Interesting comments . . . I spoke with a dear friend of mine - mentor of sorts . . . I shared my concerns about EGW's writings. She asked me if I had read any of George Knights books on her . . . I answered no . . . she then informed me George Knight had documented that EGW's understandings had changed since her earlier writings . . .

Not that I am defending this reasoning - hear that clearly . . . but EGW earlier writings are harder to follow and more bizarre - her later writings are a little different . . . at least in my short understandings . . .

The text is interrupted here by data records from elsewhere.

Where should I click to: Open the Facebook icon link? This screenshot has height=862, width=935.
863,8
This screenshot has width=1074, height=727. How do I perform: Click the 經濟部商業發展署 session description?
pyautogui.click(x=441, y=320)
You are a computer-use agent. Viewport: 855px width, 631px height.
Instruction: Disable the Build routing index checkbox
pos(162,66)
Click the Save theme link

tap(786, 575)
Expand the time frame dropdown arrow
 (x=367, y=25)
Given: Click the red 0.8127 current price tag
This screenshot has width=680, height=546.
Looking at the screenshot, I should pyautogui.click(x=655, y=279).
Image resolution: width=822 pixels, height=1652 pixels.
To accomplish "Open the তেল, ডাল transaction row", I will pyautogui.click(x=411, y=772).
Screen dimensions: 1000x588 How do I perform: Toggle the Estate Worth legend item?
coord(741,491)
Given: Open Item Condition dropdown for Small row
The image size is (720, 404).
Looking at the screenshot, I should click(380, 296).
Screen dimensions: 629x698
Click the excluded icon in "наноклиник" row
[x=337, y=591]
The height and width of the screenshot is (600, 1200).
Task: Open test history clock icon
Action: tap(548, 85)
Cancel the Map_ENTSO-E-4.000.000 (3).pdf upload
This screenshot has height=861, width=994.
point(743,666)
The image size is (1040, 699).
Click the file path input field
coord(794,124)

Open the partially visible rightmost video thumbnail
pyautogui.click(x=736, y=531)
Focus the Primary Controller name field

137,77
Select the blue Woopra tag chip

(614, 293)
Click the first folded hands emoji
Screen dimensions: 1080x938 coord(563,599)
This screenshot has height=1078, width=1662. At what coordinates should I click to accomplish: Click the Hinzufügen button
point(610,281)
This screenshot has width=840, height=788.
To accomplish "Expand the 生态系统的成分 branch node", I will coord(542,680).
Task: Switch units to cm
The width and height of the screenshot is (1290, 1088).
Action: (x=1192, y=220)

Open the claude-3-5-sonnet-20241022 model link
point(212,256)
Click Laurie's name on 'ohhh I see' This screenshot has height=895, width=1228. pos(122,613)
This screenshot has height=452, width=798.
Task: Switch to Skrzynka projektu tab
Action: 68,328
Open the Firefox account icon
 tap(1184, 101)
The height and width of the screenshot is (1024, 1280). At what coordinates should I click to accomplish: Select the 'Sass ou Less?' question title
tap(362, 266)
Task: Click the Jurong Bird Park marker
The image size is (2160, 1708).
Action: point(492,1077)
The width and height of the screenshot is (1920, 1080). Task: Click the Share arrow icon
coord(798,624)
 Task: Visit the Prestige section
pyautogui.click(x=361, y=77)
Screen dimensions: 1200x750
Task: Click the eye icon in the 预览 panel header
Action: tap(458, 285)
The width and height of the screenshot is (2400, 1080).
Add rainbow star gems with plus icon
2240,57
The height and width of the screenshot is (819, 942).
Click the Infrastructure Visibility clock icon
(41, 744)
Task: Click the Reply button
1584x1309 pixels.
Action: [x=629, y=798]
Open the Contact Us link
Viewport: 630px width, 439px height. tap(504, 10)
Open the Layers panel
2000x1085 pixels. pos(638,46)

Funny, too, I just had a conversation with a non-SDA/Sunday Church member (pastor of an EFC & wife). I shared with them that one of the SDA understandings is that Sunday churches will persecute Saturday/Sabbath keeping churches right before Jesus comes a second time (Sunday keepers would try to kill Sabbath keepers) . . . I think her eyes crossed as I was telling her that . . . I felt pretty silly afterwards . . . then I wanted to go back to the source of that SDA understanding and picked up The Great Controversy . . . found the chapters and pages on the "persecution". . . man, that stuff is hard to read now-a-days . . . hard meaning ---hard to follow and make sense. I remember being so scared as a small child about that time of "persecution" and would I be able to stand up for Sabbath-keeping.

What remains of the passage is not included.